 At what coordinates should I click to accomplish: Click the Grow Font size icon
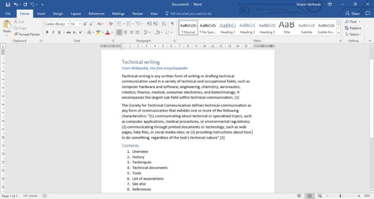(85, 24)
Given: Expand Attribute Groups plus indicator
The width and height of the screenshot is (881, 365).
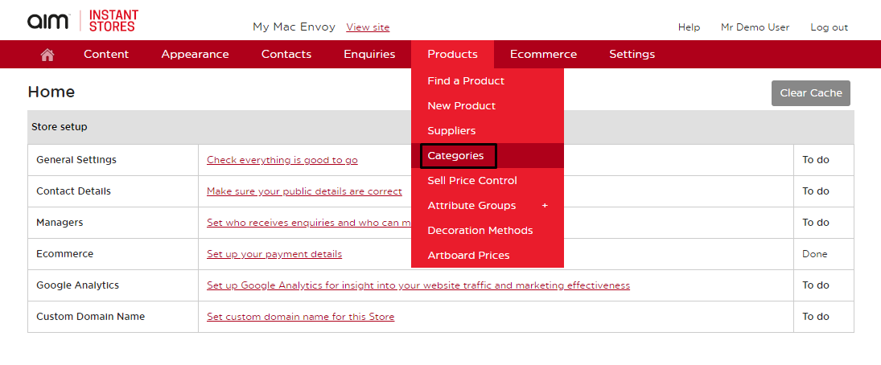Looking at the screenshot, I should 545,206.
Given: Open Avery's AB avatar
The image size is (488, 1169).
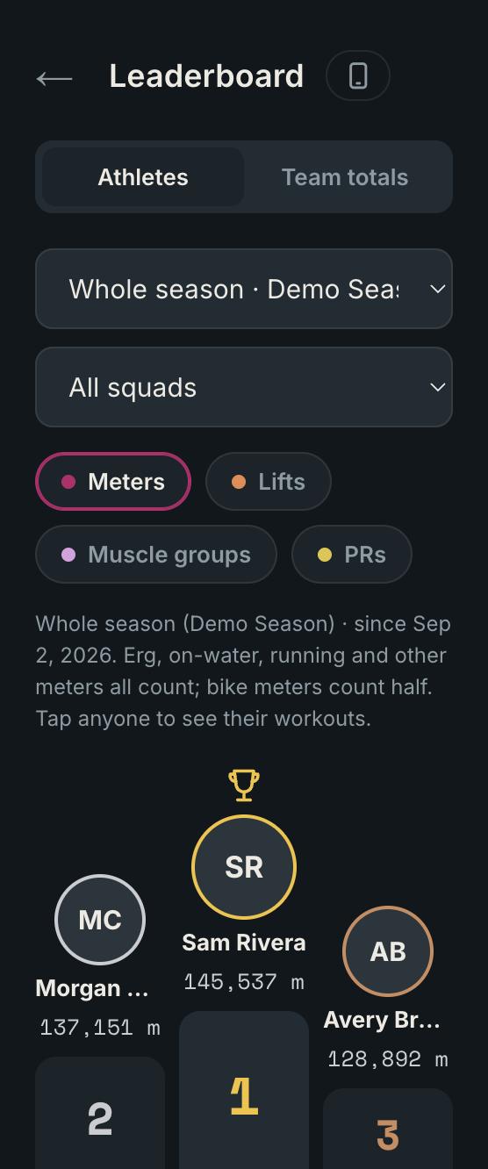Looking at the screenshot, I should tap(388, 951).
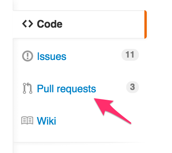Click the Issues count badge showing 11
Viewport: 172px width, 153px height.
130,55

## Work to complete
Lines that contain "Given" should be pulled from the entries above and reported.

## Answer space
Given: Expand Attribute Groups plus indicator
Given: Open Avery's AB avatar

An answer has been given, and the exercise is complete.